For her eightieth birthday, in 2020, Margrethe had a robe made utilizing velvet that she had requested be dyed a specific shade of sky blue. A floral raincoat she had made with a waxed material meant for tablecloths, which she picked out on the division retailer Peter Jones & Companions in London, has impressed different vogue designers’ collections.
“I often am fairly deeply concerned,” she mentioned of getting garments made for her.
Ulf Pilgaard, 82, a Danish stage and display screen actor, has parodied the queen some dozen occasions over the a long time. (He was knighted by Margrethe in 2007.) “I at all times wore earrings and a necklace and really good colourful outfits,” Mr. Pilgaard mentioned.
For his final flip as Margrethe, in 2021, he wore a brilliant yellow gown with oversize pearl earrings and a chunky turquoise ring. On the finish of the efficiency, she shocked him onstage.
“Individuals acquired on their ft and began roaring and clapping,” he mentioned. “For just a few seconds, I believed it was all for me.”

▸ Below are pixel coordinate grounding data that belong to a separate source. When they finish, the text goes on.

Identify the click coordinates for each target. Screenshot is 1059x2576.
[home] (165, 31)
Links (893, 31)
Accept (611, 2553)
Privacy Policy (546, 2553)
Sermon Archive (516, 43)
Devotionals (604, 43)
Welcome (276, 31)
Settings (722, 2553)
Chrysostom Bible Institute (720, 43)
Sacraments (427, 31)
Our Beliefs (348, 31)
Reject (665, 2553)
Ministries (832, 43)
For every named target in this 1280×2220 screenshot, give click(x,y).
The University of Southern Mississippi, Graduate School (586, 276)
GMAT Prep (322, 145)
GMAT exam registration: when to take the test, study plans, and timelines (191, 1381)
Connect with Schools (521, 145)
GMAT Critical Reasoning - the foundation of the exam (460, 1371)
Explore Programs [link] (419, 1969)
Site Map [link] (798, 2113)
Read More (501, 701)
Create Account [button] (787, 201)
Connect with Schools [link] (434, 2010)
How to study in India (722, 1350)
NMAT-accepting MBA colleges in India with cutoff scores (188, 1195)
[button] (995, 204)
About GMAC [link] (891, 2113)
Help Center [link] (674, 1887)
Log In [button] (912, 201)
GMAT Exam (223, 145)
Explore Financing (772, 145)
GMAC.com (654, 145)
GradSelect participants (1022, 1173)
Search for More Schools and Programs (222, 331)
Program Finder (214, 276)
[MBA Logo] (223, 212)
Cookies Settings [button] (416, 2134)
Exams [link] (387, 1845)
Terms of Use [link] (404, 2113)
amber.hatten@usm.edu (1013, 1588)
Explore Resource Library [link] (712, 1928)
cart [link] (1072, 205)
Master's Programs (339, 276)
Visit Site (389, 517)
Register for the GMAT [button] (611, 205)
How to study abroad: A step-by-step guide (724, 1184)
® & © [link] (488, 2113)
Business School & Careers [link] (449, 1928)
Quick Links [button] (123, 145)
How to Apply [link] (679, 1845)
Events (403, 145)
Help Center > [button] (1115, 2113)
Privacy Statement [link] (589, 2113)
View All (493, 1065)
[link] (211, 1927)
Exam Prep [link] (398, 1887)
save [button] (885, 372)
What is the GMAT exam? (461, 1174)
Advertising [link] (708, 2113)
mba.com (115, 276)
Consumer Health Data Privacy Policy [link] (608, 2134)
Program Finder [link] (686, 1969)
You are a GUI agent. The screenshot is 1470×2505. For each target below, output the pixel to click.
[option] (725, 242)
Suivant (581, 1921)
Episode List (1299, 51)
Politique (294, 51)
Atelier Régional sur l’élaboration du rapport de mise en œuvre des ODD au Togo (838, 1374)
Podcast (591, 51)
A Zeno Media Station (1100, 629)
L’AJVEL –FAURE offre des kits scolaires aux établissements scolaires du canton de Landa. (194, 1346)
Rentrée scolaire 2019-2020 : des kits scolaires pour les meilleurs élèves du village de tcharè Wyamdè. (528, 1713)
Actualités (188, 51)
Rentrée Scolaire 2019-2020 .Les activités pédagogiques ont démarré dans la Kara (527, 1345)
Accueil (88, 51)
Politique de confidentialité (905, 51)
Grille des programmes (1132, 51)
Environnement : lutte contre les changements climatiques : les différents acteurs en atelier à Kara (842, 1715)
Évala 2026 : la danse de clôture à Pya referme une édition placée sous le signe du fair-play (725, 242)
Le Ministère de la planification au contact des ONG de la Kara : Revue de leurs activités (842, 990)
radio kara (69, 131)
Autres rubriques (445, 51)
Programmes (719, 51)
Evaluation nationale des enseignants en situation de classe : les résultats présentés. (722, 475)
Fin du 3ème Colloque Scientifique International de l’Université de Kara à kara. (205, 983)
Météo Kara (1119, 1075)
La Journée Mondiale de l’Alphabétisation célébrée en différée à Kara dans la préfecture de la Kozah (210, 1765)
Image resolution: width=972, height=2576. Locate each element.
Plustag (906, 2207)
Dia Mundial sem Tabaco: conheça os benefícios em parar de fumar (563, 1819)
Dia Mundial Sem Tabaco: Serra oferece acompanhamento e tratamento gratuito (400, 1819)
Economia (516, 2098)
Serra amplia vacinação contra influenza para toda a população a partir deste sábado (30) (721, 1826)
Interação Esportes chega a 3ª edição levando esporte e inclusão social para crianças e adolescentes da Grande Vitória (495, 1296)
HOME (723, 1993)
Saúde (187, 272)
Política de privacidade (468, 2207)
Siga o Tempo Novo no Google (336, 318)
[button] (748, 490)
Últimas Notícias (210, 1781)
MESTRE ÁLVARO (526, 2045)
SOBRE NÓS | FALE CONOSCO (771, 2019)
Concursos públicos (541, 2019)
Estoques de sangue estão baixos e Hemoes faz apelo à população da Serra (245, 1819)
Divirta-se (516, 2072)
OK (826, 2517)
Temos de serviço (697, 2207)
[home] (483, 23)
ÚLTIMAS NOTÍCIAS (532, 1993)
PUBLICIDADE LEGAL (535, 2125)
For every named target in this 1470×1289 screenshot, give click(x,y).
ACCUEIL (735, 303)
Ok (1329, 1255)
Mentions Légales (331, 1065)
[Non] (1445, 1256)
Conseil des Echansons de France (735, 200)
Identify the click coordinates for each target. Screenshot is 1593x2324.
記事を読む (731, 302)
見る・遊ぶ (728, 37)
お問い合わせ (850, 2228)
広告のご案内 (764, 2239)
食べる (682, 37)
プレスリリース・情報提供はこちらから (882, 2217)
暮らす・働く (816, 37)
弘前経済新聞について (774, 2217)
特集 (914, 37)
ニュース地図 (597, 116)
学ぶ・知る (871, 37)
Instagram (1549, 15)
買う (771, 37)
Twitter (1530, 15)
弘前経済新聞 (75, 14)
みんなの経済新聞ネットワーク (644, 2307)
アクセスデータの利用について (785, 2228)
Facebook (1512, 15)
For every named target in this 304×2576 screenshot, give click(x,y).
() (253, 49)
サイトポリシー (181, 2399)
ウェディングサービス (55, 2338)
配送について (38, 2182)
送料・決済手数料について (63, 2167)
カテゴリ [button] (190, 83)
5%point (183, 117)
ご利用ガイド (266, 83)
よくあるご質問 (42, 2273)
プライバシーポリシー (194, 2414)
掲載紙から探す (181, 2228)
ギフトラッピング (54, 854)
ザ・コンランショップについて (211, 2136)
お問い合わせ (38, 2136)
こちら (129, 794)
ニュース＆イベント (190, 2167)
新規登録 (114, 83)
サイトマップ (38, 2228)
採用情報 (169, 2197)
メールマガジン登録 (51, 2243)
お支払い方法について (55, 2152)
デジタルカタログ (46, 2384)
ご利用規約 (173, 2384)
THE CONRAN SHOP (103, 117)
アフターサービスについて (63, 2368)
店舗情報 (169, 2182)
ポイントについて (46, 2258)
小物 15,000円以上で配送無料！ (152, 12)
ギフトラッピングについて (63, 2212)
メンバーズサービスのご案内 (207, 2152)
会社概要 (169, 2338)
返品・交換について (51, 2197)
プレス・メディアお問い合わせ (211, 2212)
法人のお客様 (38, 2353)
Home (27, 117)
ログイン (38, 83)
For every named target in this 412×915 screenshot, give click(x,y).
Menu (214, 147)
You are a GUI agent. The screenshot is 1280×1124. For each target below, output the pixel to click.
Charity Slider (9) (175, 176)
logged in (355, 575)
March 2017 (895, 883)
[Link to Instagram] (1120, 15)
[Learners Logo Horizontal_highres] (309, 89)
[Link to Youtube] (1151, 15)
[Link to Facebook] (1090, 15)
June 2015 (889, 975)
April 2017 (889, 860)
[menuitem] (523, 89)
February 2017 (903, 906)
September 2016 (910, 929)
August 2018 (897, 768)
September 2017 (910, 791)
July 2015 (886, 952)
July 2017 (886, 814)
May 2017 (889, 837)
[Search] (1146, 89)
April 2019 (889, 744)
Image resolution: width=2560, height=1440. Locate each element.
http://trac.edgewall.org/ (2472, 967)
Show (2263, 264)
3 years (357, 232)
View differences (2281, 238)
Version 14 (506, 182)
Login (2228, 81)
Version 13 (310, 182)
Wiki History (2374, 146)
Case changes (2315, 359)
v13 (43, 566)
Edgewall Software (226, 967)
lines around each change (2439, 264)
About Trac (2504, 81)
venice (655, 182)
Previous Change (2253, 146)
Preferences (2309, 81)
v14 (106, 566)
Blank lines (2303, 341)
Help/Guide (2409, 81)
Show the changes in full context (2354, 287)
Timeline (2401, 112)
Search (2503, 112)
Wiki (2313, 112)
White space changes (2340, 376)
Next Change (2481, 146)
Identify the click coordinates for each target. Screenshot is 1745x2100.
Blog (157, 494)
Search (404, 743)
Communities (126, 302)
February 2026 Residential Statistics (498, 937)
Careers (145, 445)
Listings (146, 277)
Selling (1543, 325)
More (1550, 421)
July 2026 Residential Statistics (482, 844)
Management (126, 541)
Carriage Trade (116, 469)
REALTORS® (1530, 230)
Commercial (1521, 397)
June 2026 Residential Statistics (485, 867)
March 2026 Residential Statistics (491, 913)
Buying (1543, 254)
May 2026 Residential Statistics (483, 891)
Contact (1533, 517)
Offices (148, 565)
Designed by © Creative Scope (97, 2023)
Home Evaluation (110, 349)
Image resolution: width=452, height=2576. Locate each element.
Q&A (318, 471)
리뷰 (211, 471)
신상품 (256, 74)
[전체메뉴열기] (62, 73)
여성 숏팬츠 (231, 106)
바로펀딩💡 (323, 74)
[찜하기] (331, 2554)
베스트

On the premiere of “Ehrengard: The Artwork of Seduction” in Copenhagen final month, Margrethe wore a pantsuit within the purple colour of the Danish flag (and the Netflix emblem), together with a hefty turquoise brooch and matching earrings by Mr. Hardenberg, who earlier than beginning his namesake jewellery line made costumes and props for theater and movie productions.
Nanna Fabricius, 38, a Danish singer and songwriter generally known as Oh Land, who has labored alongside Margrethe on current productions at Tivoli, mentioned, “I feel a really huge a part of why the queen is so appreciated is as a result of she does issues.”
“We aren’t completely shocked when she makes a Netflix film,” she added.
“She’s type of what Barbie desires to be,” Ms. Fabricius mentioned. “She does all of it.”